1884: From Lyon G. Tyler, The Life and Times of the Tylers (published 1884):

All parties that have ever existed in this country have been representatives of either one or two principles. They have treated the government as either master or servant. The tendency to treat the government as master has been termed Federalism, while the tendency in the other direction appeared first under the name of Republicanism. Regarded in the first relation, the government is expected to direct exclusively the energies of the nation; it must find employment for the people, and if nothing useful can be suggested, then it must build Chinese walls and Egyptian pyramids to keep the poor people in employment and money. It must not only build schools, but force the children to attend. It must hot-bed amid the snows of Maine the cotton-plant of Texas, and build ice-houses in Texas for the comfort and prosperity of the moose.

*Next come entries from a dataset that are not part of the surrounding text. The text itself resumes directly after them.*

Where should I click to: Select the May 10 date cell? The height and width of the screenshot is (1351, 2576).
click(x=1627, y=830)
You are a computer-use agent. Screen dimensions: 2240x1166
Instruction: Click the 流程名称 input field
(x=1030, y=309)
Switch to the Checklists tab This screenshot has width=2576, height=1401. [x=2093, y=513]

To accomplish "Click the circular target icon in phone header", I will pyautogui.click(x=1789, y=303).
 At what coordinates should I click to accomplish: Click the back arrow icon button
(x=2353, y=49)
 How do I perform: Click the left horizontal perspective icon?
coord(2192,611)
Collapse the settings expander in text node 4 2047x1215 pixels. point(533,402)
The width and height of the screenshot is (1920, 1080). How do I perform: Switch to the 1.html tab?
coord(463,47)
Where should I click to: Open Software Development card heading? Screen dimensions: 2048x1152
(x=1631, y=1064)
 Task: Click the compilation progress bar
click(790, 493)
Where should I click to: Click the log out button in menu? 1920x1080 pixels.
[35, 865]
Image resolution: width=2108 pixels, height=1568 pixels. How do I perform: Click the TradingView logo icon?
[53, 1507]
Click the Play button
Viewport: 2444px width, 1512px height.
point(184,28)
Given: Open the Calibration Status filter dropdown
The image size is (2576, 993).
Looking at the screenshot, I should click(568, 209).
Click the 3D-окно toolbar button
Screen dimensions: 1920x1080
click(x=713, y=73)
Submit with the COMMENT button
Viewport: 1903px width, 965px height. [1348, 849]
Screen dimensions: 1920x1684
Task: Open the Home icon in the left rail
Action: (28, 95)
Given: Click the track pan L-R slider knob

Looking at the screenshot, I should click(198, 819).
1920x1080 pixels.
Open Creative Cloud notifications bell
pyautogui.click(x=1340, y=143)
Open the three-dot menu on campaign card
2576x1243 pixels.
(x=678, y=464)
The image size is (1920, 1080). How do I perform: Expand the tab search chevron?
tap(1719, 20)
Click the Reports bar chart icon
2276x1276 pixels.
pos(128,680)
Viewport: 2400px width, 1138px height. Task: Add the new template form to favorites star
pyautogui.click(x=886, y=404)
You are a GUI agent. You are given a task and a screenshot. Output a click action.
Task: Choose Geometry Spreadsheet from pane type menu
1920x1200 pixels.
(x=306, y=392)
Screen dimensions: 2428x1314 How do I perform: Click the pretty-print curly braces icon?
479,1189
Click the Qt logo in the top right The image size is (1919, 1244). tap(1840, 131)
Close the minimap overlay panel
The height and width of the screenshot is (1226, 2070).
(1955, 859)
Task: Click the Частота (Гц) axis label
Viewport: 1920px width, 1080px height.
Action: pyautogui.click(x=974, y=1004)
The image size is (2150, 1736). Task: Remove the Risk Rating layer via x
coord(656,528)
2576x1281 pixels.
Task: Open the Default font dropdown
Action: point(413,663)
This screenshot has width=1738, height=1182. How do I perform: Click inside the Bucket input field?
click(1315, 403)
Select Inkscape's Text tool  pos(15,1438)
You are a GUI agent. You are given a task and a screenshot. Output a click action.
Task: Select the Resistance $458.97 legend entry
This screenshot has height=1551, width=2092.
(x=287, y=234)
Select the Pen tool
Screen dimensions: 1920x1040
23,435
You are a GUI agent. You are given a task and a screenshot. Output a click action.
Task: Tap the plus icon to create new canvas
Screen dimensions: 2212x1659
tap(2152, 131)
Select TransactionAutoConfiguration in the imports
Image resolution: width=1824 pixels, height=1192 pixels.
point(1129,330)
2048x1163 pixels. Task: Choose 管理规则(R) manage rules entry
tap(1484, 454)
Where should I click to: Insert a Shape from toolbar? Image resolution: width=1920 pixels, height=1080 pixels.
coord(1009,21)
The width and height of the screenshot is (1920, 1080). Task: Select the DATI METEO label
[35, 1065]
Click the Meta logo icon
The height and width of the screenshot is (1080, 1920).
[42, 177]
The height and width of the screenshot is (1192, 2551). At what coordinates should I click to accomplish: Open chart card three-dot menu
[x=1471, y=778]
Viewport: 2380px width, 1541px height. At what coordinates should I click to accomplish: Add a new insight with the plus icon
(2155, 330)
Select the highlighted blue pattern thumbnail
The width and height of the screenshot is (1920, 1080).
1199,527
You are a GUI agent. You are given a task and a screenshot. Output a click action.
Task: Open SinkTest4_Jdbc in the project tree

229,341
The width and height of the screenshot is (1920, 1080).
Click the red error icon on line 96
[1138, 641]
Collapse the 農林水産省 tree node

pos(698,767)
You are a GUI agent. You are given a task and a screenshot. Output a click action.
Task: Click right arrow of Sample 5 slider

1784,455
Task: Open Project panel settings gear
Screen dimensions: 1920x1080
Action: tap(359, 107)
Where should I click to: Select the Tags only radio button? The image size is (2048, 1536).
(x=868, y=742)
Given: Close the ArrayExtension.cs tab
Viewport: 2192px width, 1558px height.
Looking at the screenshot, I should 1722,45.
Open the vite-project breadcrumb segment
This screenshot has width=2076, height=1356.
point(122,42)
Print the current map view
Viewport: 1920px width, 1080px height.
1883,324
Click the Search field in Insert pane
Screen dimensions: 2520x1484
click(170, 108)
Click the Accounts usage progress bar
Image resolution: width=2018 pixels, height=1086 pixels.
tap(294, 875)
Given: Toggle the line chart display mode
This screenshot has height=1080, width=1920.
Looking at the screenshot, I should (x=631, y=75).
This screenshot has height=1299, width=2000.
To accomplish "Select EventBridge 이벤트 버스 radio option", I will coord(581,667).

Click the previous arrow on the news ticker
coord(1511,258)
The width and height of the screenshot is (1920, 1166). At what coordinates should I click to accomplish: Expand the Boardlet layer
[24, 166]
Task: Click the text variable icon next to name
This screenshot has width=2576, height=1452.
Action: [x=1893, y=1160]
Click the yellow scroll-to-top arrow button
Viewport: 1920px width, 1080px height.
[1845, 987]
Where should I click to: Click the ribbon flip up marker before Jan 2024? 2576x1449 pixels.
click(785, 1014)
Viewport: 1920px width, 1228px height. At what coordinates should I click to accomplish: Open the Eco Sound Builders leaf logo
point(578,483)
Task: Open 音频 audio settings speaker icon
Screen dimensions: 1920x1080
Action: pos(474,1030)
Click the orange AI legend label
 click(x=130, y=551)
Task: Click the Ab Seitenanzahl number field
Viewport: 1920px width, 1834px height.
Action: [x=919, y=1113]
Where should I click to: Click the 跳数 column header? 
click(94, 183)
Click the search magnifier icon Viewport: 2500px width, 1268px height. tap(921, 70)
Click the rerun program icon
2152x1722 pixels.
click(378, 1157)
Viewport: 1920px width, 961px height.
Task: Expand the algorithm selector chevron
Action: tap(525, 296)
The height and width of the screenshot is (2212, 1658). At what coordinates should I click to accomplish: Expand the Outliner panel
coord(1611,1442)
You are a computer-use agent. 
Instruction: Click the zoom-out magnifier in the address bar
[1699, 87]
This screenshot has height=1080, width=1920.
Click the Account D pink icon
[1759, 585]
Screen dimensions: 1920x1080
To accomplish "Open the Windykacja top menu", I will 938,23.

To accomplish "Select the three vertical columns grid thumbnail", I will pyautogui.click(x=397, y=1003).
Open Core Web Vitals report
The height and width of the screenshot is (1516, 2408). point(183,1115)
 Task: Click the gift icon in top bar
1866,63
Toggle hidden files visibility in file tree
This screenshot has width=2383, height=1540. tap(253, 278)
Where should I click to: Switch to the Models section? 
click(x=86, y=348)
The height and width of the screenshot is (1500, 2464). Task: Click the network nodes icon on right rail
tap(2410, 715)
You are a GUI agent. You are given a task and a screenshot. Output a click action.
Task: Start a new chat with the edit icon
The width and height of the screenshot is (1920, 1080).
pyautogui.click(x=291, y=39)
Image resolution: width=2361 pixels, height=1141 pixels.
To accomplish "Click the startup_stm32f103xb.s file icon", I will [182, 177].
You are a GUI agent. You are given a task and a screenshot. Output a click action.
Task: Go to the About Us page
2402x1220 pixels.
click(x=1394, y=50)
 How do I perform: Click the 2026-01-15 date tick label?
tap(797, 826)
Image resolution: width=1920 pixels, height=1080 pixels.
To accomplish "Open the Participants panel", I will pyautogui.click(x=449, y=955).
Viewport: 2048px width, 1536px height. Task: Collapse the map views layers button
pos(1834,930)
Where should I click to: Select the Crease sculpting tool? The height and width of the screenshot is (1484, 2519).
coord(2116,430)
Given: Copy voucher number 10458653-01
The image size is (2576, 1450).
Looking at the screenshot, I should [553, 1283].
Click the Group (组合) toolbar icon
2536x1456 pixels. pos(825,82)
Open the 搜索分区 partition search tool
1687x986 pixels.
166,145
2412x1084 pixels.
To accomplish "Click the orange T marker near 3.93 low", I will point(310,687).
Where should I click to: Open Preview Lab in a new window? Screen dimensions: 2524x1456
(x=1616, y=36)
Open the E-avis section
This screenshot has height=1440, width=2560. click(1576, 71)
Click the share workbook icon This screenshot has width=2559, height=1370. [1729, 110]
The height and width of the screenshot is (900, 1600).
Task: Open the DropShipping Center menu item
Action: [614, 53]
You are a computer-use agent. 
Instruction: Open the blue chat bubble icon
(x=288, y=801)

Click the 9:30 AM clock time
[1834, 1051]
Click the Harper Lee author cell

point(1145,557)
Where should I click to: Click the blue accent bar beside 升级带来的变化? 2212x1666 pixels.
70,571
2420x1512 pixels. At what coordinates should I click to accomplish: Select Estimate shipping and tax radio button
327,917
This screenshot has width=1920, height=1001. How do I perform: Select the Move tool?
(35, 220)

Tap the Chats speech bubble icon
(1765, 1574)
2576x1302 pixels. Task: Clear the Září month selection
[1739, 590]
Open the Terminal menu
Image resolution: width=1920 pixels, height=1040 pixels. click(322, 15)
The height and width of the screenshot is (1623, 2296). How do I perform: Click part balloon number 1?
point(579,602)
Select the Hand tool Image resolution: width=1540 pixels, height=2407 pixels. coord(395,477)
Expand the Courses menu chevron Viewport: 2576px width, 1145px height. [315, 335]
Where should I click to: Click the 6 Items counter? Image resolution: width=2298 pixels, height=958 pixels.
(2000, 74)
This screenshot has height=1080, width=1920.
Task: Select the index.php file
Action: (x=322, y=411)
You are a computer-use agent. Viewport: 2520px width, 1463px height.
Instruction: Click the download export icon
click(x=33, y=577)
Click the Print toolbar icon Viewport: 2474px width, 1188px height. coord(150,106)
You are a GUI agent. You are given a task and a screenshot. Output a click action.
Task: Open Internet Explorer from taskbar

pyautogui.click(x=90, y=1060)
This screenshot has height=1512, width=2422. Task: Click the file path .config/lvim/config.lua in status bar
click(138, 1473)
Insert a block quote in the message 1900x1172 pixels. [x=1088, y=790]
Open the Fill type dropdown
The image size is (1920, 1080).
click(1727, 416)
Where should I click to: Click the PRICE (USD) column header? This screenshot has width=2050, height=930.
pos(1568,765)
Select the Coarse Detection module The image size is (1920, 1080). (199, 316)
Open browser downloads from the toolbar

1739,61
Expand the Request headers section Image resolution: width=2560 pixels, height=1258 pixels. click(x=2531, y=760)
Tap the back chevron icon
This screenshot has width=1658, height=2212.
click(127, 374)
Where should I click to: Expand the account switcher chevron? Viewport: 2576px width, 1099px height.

The Republican doctrine is the reverse of this. Instead of a parent or master, the government is a mere trustee or attorney. It can afford facilities, but it ought never to force. Whenever the abridgment of individual right is demanded, it must be justified on the soundest expediency. In a word, its authority is limited by necessity, and in all other conditions, non-intervention is the golden rule. It believes that private enterprise will always keep pace with the development of society, and that the intermeddling of government will surely lead to swindling, speculation, corruption and stock-jobbing.